We have arrived one day ahead of the rest of our group, so we decide first that we will take a walking tour around Edgartown.  Our tour guide is Mike and we start on Water Street.

The Mayhews and their associates were the first authorized English settlers and they took over the island from the estimated 3,000 indians.  In 1671, the town was incorporated. The name Edgar Towne was chosen to honor the only son of the Duke of York.   The Mayhews, hoping to gain favor, chose the name Edgartown, not knowing that Edgar had died a month earlier.  It is said that this is the only "Edgartown" in the world.

This is a picture that was hanging inside of our hotel.

The Mayhews owned the entire waterfront area in Edgartown.  There are still Mayhews living on the island today.

In 1865 the need for Whaling Oil came to an end and Edgartown became a ghost town.

Do you remember the movie JAWS?
It was filmed on Martha's Vineyard.  I remember thinking how I loved the town in this movie.  
Tourism was waining at the time and city managers thought that the shark scare movie might be detrimental to the island, but instead it began a new and revived era for tourism.


Many people living on the island were used as extras in the movie.  The man standing in the doorway of the Gazette is also the movie's screen writer.

The Vineyard Gazette  is the oldest paper on the island and is still active today. 

1969 - 1974 Martha's Vineyard was known for Chappaquiddick.

The Gay Head Lighthouse was built in 1788.  In 1844 it had to be moved back 75 ft because of the constant eroding of the cliffs. 
At the Gay Head Beach, debris from John Kennedy Jr.'s plane washed ashore.

Many famous people have lived here.  Off the top of his head, Mike named, Jimmy Cagney, Walter Cronkite, Bill Gates, Meg Ryan, Larry David, James Taylor & Carly Simon, Tony Shalhaub, Ted Danson, Billy Joel when he was married to Christy Brinkly, Diana Ross, Dan Ackroyd, Bill Murray, Harold Ramis, John & Jim Belushi.  John Belushi is buried on the island.  Jim Belushi now owns John's house overlooking the island's only nude beach.

After our walking tour of Edgarville, we took the bus to Oak Bluffs. We wanted to explore the gingerbread cottages of Oak Bluff. 
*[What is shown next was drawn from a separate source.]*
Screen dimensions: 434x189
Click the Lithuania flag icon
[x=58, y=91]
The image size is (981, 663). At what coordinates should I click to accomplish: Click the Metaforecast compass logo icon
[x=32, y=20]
In 1835 this area was host to a two or three day Methodist religious revival meeting during the summer.  The revival became an annual event. At first there were nine tents for the attendees, twenty-three years later almost 12,000 people attended and families began bringing their own tents and building rough wooden platforms for them, and finally simple houses were built on these platforms.  These houses were built very simple, the inside walls were also the outside walls, no heat and tiny rooms, but they were built with elaborate gothic flair.  These cottages are about 1,100 SF and today will sell for 300,000 to 500,000 and the owner still will not own the land only the building. 

 We walked a LOT today, resting a little along the way.  Of course Connie & I are shopping.

 The area is known for the black and green shutters with 3 foot tall white picket fences.

There are 6 golf courses on the island.

There are 5 lighthouses on the island.

These are pictures that were displayed on the walls of the Harbor View Hotel.

Martha's Vineyard is an island located south of Cape Cod in Massachusetts known for being an affluent summer colony.

The island has a land area of 100 square miles.

Its year-round population has grown considerably since the 1960s. A study by the Martha's Vineyard Commission found that the cost of living on the island is 60 percent higher than the national average and housing prices are 96 percent higher.

The estimated year-round population is 15,000 residents; however, the summer population can swell to over 100,000 people. 

About 56% of the Vineyard’s 14,621 homes are seasonally occupied.

I would love to hear of your Martha's Vineyard stories.